SIGNS YOU NEED A NEW CAR . . . . . .

- The radio doesn't work but that's okay because you can hum along to the knocks coming from under the hood.
- All of the fuzz has worn off of the fuzzy dice hanging from the rearview.
- It had only 1 previous owner, but that owner was Henry Ford.
- It wasn't a convertible when you bought it.
- It uses more oil than gas.
- The VIN number is only 3 digits long.
- Tow trucks follow you everywhere you go.
- Homeless guys see it and give YOU change.
- You pull over to let a fire truck go by, and it stops behind you.
- You have to go to a repair center every thousand miles to get the duct tape replaced.
- You accidentally drive into a junkyard, drive out, and get accused of stealing.
- The Blue Book lists your car under "Health Risk."
- Someone broke in and left a hundred dollars and a new stereo.
- Evel Kneivel refuses a free lift.
- Your mechanic calls you Dr. Kevorkian.
- You keep losing dates on left turns.
- While waiting at a stop light, people run up asking if anyone was hurt.
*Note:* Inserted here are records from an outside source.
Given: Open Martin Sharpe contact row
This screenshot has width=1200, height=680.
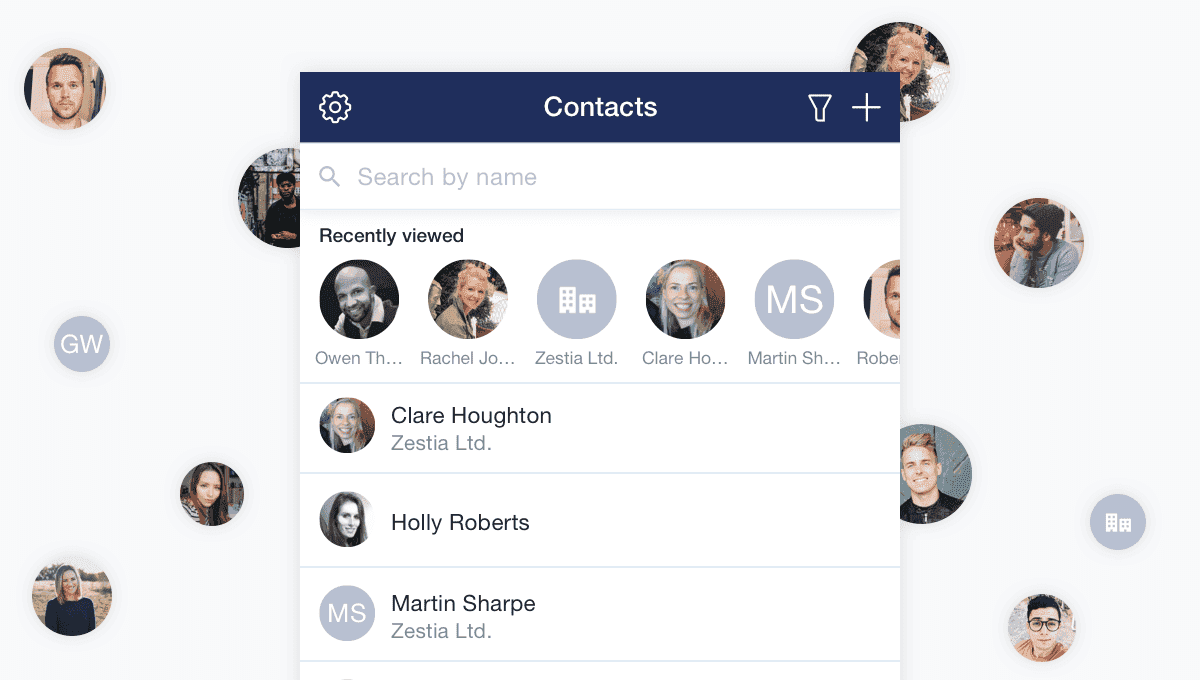Looking at the screenshot, I should coord(600,614).
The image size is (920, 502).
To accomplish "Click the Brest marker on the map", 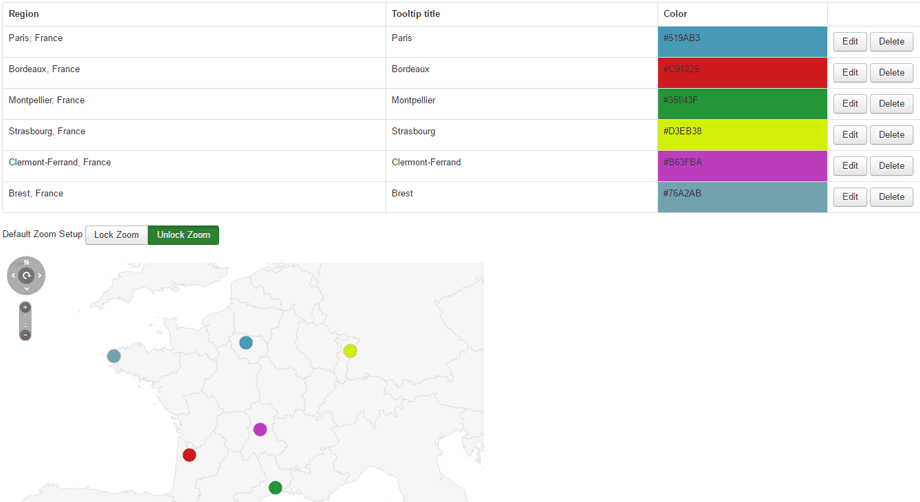I will (114, 356).
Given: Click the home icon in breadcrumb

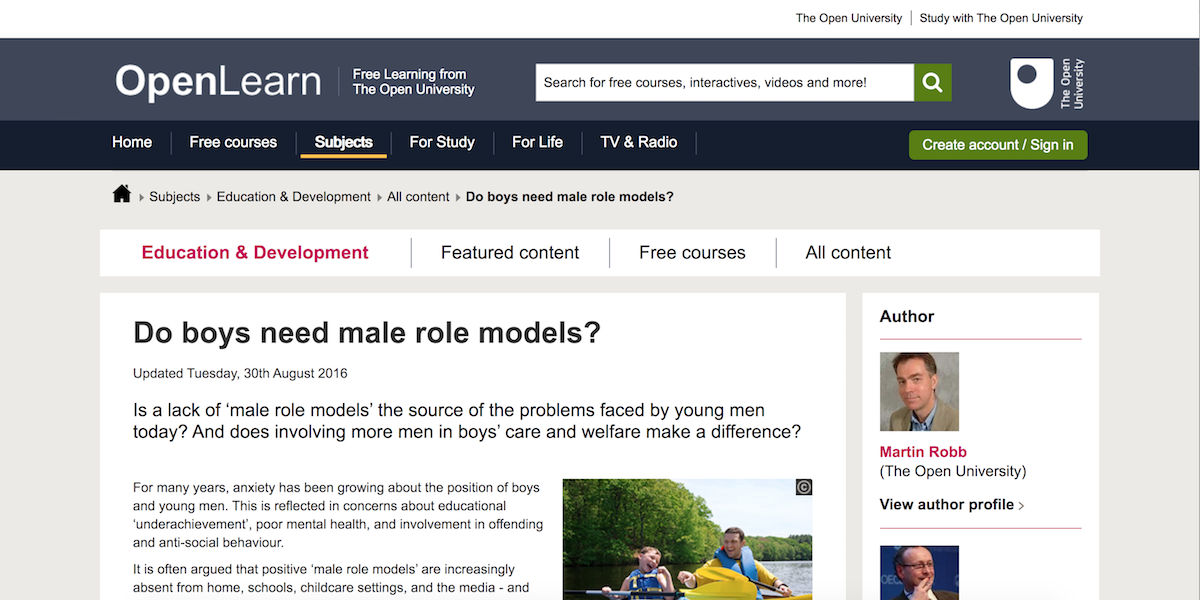Looking at the screenshot, I should [x=122, y=195].
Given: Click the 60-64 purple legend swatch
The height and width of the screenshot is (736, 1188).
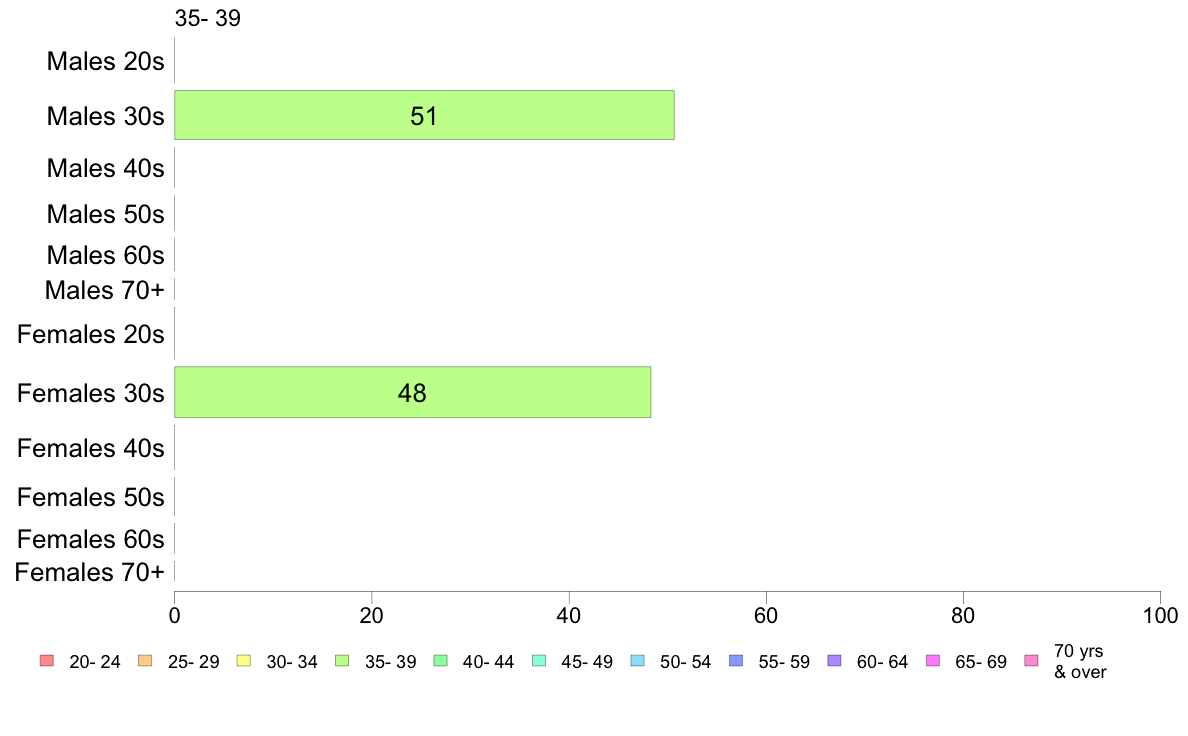Looking at the screenshot, I should pyautogui.click(x=835, y=660).
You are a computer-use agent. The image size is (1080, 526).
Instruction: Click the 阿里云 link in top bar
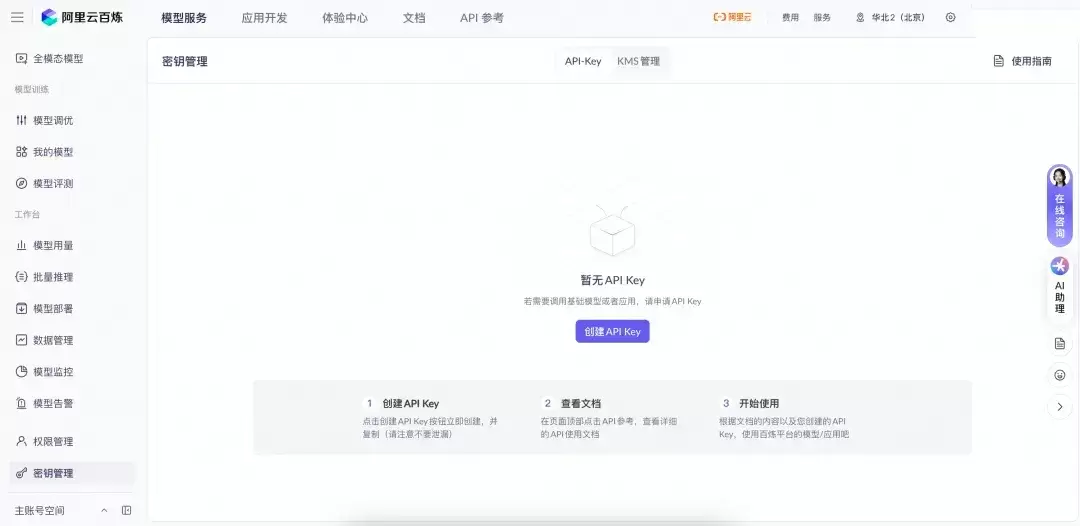(732, 17)
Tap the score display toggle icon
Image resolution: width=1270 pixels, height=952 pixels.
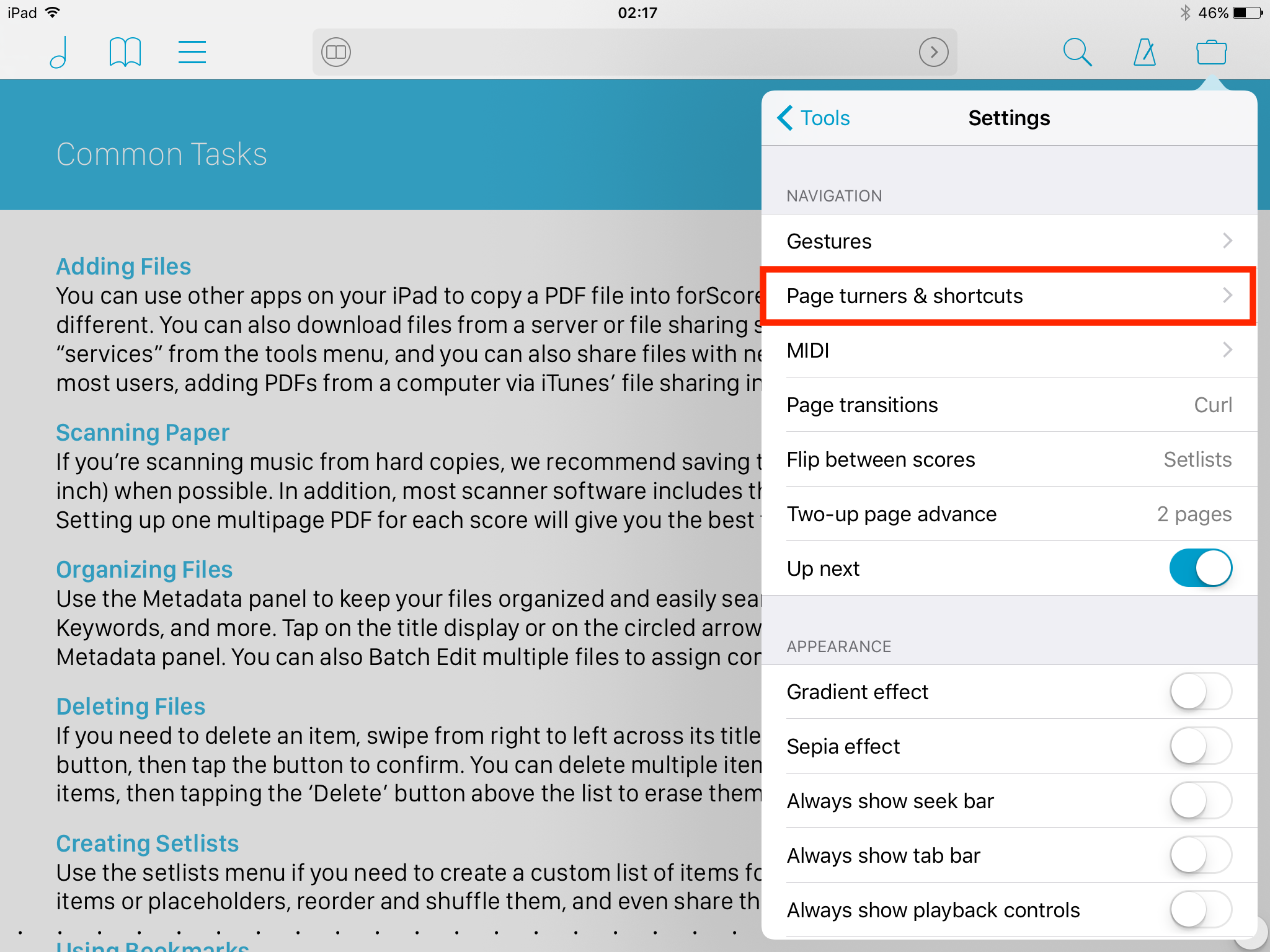pyautogui.click(x=336, y=52)
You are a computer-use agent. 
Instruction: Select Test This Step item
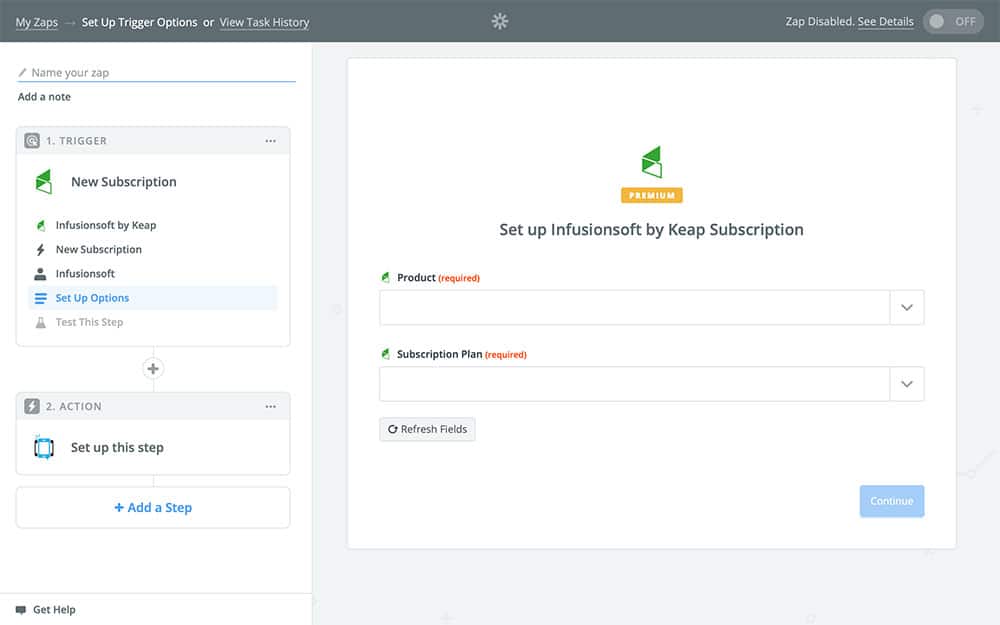89,322
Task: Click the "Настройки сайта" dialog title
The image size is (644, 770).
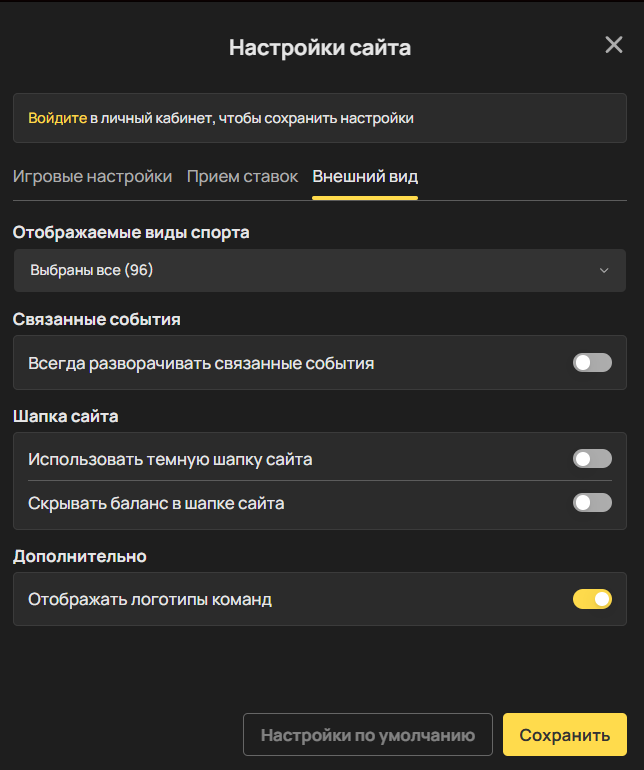Action: [320, 47]
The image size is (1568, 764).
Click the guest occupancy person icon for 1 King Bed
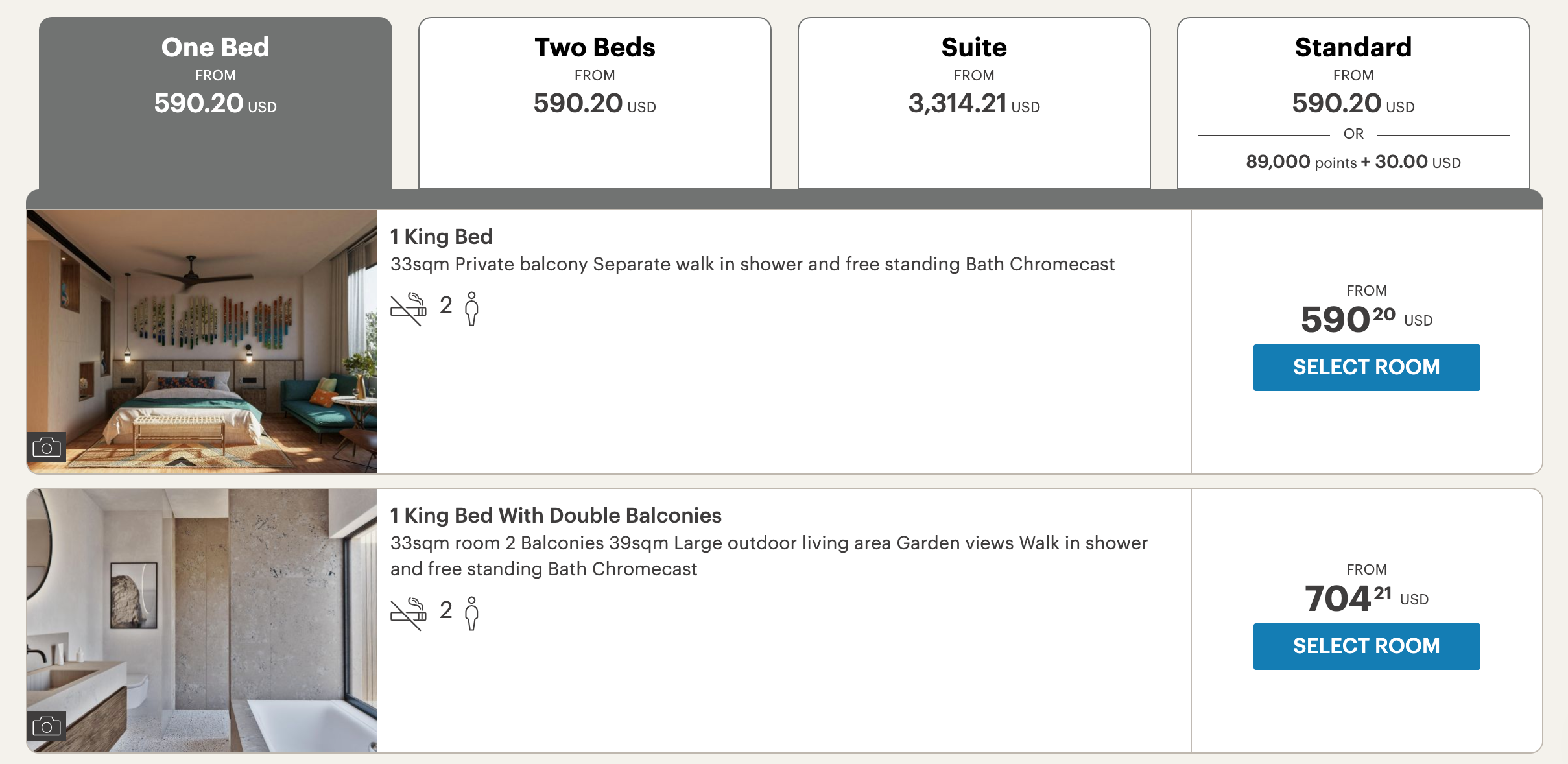point(472,308)
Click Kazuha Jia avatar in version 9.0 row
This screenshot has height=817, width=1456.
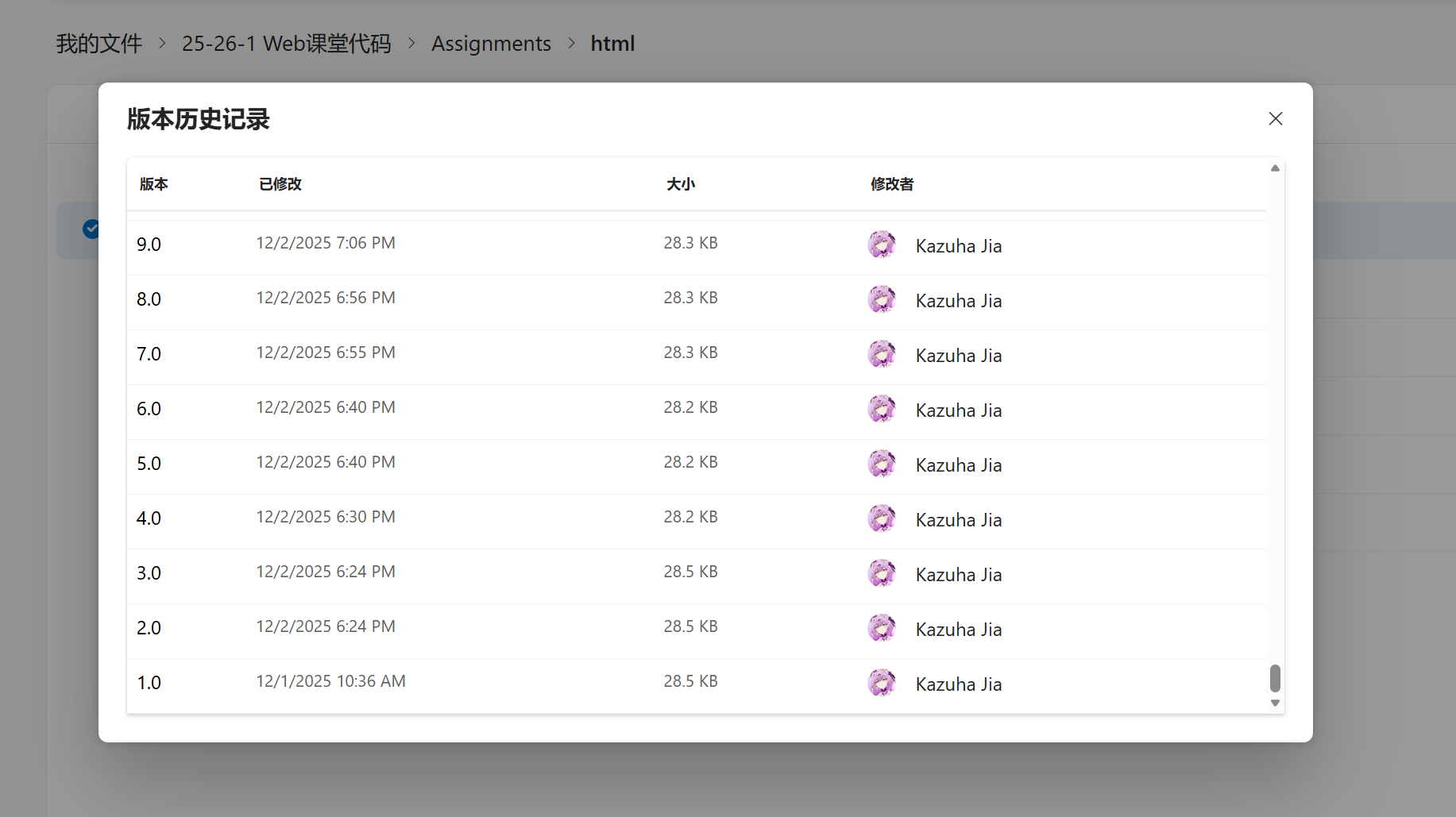pos(881,245)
- Your gas gauge measures in cubits.
- The novelty of that hand crank is wearing off.
- Your passenger seat is on the National Register of Historic Places.
- Instead of an airbag, there's a whoopee cushion taped to your steering wheel.
- You lose the stoplight challenge to a 14-year old on a moped.
- The 15-Minute Jiffy Lube takes 3 days.
- Replacement running boards just aren't made like they used to be.